As has now become traditional, the recent announcement of the nominations for the 2016 Mercury Music Prize was followed by the usual professionally offended blowhards pissing and moaning about rock music being discriminated against and disregarded, ignoring the fact that the UK’s best young guitar band were already right there on the shortlist. It’s almost as if Savages were invisible.
Perhaps the Londoners’ indifference to pandering to industry standards confuses those with locked-in expectations as to how a rock band should look, sound and carry themselves. While so many of their careerist peers appear more concerned about their clothing lines, bespoke tattoos and sponsorship deals than their art, the quartet have developed a distinctive, powerful voice of their own - one informed, but never overpowered by, early ‘80s post-punk – and crafted an accessible, singular sound with a fearless, experimental edge. It’s hard to imagine any other British band with Top 20 chart success releasing a 37 minute, single track, one-take album (Words To The Blind, their 2014 collaboration with Japanese psych-rockers Bo Ningen) and it’s this bold, restless spirit which has garnered Savages praise from the likes of Iggy Pop, Queens of the Stone Age and Henry Rollins and drawn maverick spirits such as Mike Patton and PJ Harvey to guest on singer Jehnny Beth’s acclaimed Beats1 show Start Making Sense.
“If you’ve had a difficult day, if you’ve had a difficult week, if you’ve had a difficult month… this song is for you. It’s called Fuckers.”

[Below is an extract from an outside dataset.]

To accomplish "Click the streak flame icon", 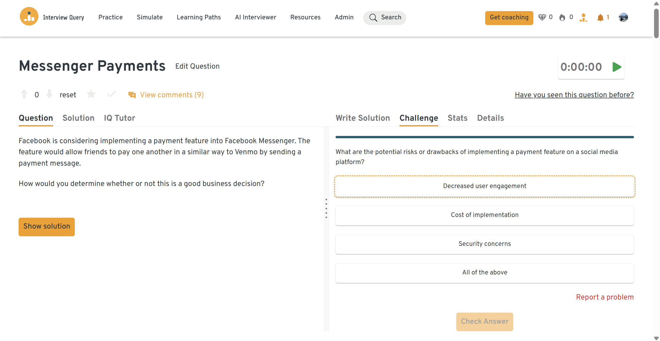I will (x=562, y=18).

This is how Jehnny Beth signs off on Savages’ hour onstage in Osaka, 60 minutes of captivating, emotionally-charged, dark and dramatic music which leaves their Japanese audience roaring with approval. Beth is a transfixing presence throughout – whether inciting frenzy with a mid-set walk into/onto the audience Iggy Pop-style or holding the room silent and awed with her acapella vocals on beautiful gothic torch song Adore – but in a true band of equals, her star quality is matched by the intuitive instrumental brilliance of guitarist Gemma Thompson, bassist Ayse Hassan and drummer Fay Milton, who lock together in a manner which recalls Killing Joke or Fugazi at their most intense. In full flow, as on the ferocious City’s Full or the scalding T.I.W.Y.G., Savages suck out all the air from the room and simply pummel, a white noise assault from four figures in black, crouching and lunging as the music drives harder. But there’s spaciousness and subtlety here too, as on a masterful cover of Suicide’s Dream Baby Dream (from 1986’s Ghost Riders album), with Beth’s beatific vocals floating above Hassan’s spare, stark bass lines and Thompson’s carefully harnessed feedback drones. This is the kind of confidence and control that comes with trust built from months of solid touring, and while tonight – playing ahead of US indie types Deerhunter on a short co-headline run- is as stripped down a staging as one could imagine, the theatre is all in the playing and poise on display. There’ll be much larger crowds to face soon, with the Londoners set to appear in prominent second stage slots at the upcoming Reading and Leeds festivals, but right now you sense that Savages are operating at a level which will make each and every challenge ahead greeted with appetite. Chances are the Mercury Prize will elude them – you’ll get short odd against David Bowie triumphing even in death - but Savages are doing just fine walking on the margins, and tonight is another memorable step towards an intriguing future.